O Tribunal italiano de Grosseto, na Toscana, condenou cinco réus no julgamento do naufrágio do navio de cruzeiro Costa Concordia, em janeiro de 2012, quando 32 pessoas morreram. As penas variam de dois anos e dez meses a um ano e seis meses de prisão, informou a imprensa.

A Justiça concedeu aos acusados o direito a um acordo amigável quanto às sanções em troca de, pelo menos, o reconhecimento parcial da culpa.

O comandante Francesco Schettino, cujo julgamento foi iniciado quarta-feira, teve o pedido de acordo negado pelo Ministério Público, que emitiu um parecer desfavorável. Mas seus advogados entraram com um novo pedido.

Quatro dos condenados estavam a bordo do navio no momento da tragédia, o quinto é o diretor da unidade de crise da Costa Crociere, Roberto Ferrarini, que recebeu a pena mais dura, de dois anos e dez meses de prisão.

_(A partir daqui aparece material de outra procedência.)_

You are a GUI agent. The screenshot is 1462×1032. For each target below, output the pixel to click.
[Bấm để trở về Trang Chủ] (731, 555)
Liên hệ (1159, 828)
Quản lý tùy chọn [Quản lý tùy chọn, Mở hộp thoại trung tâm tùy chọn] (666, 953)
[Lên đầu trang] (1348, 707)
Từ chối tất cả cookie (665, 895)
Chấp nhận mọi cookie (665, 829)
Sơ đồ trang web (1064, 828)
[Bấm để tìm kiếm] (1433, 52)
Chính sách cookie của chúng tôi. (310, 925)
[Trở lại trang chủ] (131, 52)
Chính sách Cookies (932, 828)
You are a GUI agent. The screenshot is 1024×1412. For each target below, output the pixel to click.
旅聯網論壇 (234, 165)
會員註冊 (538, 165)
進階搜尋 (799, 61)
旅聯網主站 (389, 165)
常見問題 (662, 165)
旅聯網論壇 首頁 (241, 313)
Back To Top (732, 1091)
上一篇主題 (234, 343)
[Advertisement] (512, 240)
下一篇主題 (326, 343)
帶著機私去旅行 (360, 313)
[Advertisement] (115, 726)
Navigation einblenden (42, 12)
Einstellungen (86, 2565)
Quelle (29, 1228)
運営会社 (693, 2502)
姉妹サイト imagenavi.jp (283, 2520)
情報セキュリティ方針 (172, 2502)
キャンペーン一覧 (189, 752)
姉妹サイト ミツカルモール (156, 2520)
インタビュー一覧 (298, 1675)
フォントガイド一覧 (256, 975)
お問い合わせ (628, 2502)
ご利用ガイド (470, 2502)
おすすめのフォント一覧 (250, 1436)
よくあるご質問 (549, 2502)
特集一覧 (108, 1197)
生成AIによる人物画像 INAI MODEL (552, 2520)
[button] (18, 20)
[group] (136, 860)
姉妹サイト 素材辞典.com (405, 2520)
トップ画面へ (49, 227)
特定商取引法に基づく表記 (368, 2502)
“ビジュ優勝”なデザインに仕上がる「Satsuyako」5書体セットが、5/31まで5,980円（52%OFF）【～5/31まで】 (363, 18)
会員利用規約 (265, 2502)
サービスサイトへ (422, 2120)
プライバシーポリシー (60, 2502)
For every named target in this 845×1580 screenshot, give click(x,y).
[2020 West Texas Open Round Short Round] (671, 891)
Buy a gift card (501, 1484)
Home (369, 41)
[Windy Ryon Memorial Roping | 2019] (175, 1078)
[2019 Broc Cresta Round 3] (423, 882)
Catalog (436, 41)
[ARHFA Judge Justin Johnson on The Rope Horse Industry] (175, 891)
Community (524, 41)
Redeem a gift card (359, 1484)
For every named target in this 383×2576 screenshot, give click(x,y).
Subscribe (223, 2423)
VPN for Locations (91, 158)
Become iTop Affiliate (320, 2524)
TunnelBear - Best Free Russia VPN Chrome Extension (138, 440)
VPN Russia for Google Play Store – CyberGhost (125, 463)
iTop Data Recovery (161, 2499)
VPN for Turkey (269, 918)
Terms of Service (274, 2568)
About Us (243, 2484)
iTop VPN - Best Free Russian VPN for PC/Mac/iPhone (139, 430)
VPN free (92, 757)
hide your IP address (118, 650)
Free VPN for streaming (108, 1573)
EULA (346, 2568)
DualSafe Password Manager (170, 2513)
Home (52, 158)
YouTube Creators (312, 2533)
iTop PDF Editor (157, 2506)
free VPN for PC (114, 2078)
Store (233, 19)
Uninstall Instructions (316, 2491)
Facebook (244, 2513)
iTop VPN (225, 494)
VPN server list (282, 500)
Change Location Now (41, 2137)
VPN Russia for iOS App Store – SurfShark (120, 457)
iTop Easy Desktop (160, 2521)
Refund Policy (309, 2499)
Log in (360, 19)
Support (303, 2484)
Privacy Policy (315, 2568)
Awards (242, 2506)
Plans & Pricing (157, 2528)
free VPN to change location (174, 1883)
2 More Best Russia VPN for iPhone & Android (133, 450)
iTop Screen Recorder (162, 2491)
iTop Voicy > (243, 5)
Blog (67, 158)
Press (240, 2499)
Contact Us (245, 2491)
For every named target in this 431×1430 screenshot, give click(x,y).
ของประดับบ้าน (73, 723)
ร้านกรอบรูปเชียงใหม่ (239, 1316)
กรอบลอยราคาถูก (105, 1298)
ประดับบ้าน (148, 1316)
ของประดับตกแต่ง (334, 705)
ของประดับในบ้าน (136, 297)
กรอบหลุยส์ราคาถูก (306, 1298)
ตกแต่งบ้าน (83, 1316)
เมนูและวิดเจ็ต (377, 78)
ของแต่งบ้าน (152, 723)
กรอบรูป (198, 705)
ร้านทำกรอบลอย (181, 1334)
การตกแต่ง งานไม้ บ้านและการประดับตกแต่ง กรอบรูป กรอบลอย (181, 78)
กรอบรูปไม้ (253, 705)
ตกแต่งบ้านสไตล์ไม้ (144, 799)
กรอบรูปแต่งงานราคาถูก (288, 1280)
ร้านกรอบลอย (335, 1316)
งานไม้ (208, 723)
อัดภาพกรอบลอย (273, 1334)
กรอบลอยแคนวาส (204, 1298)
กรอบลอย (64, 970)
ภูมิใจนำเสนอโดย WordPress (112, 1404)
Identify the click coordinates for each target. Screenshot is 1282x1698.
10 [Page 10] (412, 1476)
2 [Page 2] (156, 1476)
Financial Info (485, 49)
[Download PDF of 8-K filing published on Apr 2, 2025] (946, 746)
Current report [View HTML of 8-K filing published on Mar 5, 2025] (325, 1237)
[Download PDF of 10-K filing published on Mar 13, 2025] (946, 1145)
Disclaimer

O gerente de bordo, Manrico Giampedroni, recebeu dois anos e seis meses de prisão e o oficial de bordo, Ciro Ambrosio, foi condenado a um ano e 11 meses de detenção. O timoneiro indonésio, Jacob Rusli Bin, foi condenado a um ano e oito meses, enquanto outra oficial a bordo, Silvia Coronica, foi condenada a um ano e seis meses, a menor pena.

Na noite de 13 de janeiro de 2012, o navio de 114.500 toneladas atingiu um rochedo perto da costa e encalhou com 4.229 pessoas a bordo, incluindo 3.200 turistas. Trinta e duas pessoas morreram, mas dois corpos nunca foram encontrados.